= Todd Radom =

American graphic designer (b. 1964)

Todd Radom (born 1964 in New York, New York) is a graphic designer who is responsible for many of the logos used by American sports teams. He is the author of the book Winning Ugly: A Visual History of the Most Bizarre Baseball Uniforms Ever Worn. His designs include the current logos of the Washington Nationals and Anaheim Angels. Among his many other creations were the logos for the Super Bowl, and the Basketball Hall of Fame.

In 2017, Radom worked with U.S. rapper and actor Ice Cube to create logos and uniforms for the BIG3 Basketball League. Also in 2017, the Chicago White Sox commissioned Radom to create their 2017 premium season ticket package. The National Baseball Hall of Fame and Museum in Cooperstown selected the project for inclusion in its permanent collection.

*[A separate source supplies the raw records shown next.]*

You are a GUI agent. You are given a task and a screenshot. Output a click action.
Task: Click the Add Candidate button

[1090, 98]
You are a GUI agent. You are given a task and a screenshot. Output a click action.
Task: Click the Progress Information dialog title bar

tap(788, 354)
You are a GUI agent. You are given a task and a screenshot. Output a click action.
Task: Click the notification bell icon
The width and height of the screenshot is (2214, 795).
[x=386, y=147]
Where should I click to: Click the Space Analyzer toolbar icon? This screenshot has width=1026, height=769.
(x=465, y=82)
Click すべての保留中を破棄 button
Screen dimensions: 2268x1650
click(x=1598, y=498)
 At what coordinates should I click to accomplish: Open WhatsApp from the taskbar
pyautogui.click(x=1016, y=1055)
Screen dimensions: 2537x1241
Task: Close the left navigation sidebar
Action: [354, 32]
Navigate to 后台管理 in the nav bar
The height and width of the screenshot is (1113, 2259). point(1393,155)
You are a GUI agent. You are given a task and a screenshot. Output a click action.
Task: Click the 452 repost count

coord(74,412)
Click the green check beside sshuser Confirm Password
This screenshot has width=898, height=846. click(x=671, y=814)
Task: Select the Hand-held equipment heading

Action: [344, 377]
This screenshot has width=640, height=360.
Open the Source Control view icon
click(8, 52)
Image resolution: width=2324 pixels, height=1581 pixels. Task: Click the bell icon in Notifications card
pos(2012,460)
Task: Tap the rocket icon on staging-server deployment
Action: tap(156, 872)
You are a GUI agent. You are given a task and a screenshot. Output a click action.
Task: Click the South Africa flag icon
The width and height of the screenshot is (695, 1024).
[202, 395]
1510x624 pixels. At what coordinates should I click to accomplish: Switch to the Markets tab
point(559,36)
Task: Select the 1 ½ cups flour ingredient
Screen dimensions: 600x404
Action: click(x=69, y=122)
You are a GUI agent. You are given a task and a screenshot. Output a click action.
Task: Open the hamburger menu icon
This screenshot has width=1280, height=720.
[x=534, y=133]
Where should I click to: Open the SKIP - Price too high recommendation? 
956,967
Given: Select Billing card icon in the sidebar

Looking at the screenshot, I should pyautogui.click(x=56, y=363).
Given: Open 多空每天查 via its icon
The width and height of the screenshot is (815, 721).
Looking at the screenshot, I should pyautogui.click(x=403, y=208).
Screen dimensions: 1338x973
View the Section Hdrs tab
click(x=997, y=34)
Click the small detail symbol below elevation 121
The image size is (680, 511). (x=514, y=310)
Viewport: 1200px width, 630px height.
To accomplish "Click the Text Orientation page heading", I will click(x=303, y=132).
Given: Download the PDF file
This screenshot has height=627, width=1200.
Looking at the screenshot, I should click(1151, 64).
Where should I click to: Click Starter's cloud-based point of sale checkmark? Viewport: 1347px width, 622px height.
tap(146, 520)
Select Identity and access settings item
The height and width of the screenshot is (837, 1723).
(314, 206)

In January 2024, Radom alongside another American sports logo designer, Bill Frederick, collaborated with KBO League's club, SSG Landers, to launch a brand new logo and corresponding uniform design for the team before the 2024 KBO season.

Radom's style is dominated by two elements: his distinctive use of typography and his inclusion of classic visual elements.

A 1986 graduate of the School of Visual Arts, Radom has designed hundreds of book covers and helped develop corporate identities for non-sports clients.

Before creating his own design firm in 1990, he worked in book publishing at William Morrow and Company and at Penguin Books. Currently he works and lives in Katonah, New York.